Questions on the material:
A - In the article below about the Northfield stormwater pond, rewrite the paragraph beginning "Public Works Director Dave Bennett" as a concise bulleted list that keeps its main facts.
B - From the article below about the Northfield stormwater pond, extract the text between "Stormwater pond gets" and "Council approved $100,000.", inclusive.

Given passage:
"""

Stormwater pond gets $100,000 improvement and Council agrees to fund Community Services
Public Works Director Dave Bennett laid out a few options for funding for the Grant Park stormwater pond improvements to Northfield Council this week. Mayor Graham explained that one choice was $100,000 to provide a buffer zone with tall grasses to help keep the pond cleaner. The other was $400,000 which would include the buffer zone and a thorough cleaning. Bennett said council could wait till 2019 for the larger expenditure. That would allow time for the stormwater fund to build back up. Council approved $100,000.
Mayor Graham commented that a neighbor had called to say someone was swimming in it. He said, “it’s not good water, I just want to remind folks these holding ponds are not good for swimming”. Council also renewed the Recreation Services Agreement through the Northfield School District Community Services Division. City Administrator Ben Martig commented, “what the school district is looking at is a longer term commitment. We’ve had some discussions about the Hospital’s contributions, which they have committed to for the first year with a fixed dollar amount, we do have uncertainty as to the future years so this contract would basically obligate the City to commit to these dollar amounts in the future years”. The Hospital committed to $113,000 for one year. Council approved a 3 year deal. Mayor Graham said they told Hospital officials that, if they didn’t want to use the City as a pass through, they could give the money directly to the School district.

"""

Information provided:

"""

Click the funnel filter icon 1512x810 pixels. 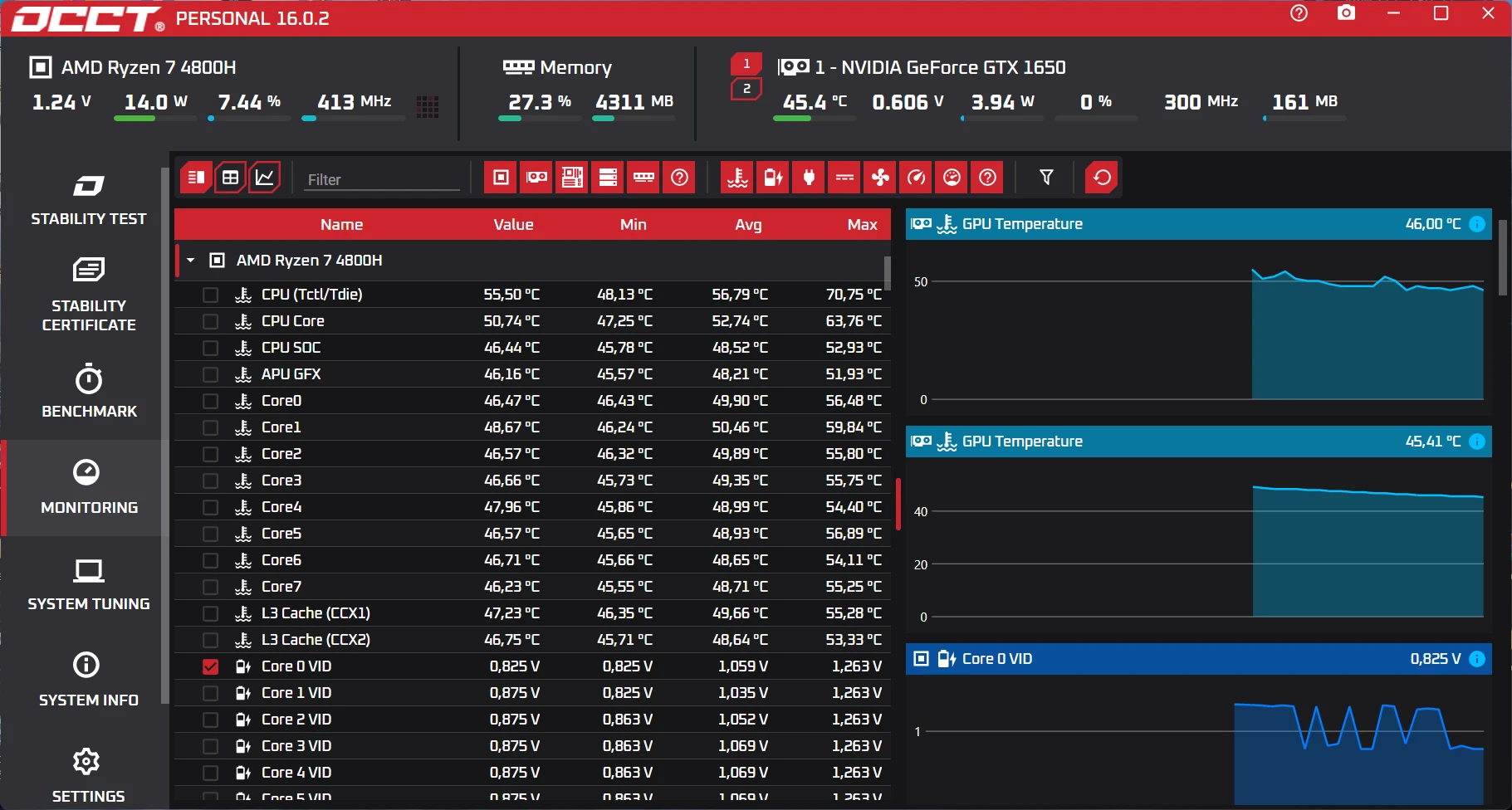pyautogui.click(x=1046, y=178)
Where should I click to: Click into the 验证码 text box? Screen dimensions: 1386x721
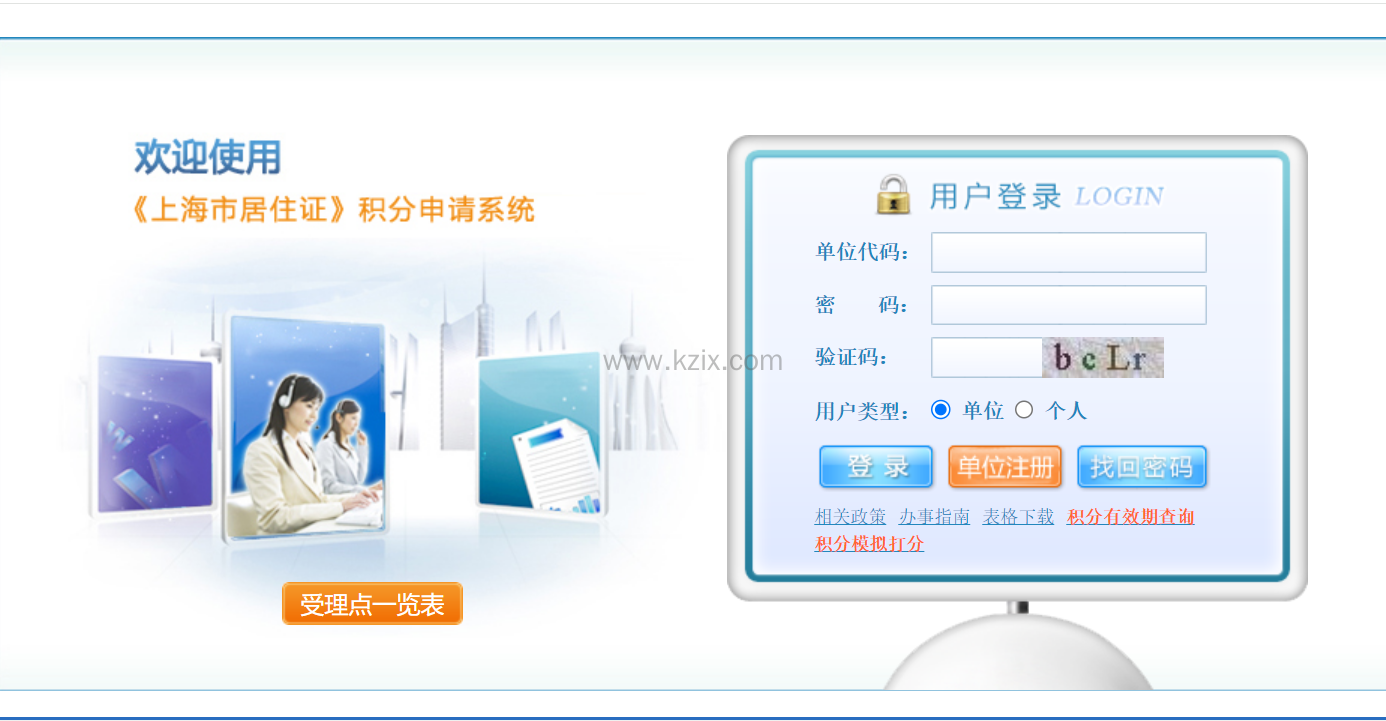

"""

Answers by task:
A -
- Public Works Director Dave Bennett presented Northfield Council with funding options for the Grant Park stormwater pond improvements.
- Option one: $100,000 for a buffer zone of tall grasses to help keep the pond cleaner.
- Option two: $400,000 for the buffer zone plus a thorough cleaning.
- Bennett said the larger expenditure could wait until 2019, giving the stormwater fund time to build back up.
- Council approved $100,000.

B -
Stormwater pond gets $100,000 improvement and Council agrees to fund Community Services
Public Works Director Dave Bennett laid out a few options for funding for the Grant Park stormwater pond improvements to Northfield Council this week. Mayor Graham explained that one choice was $100,000 to provide a buffer zone with tall grasses to help keep the pond cleaner. The other was $400,000 which would include the buffer zone and a thorough cleaning. Bennett said council could wait till 2019 for the larger expenditure. That would allow time for the stormwater fund to build back up. Council approved $100,000.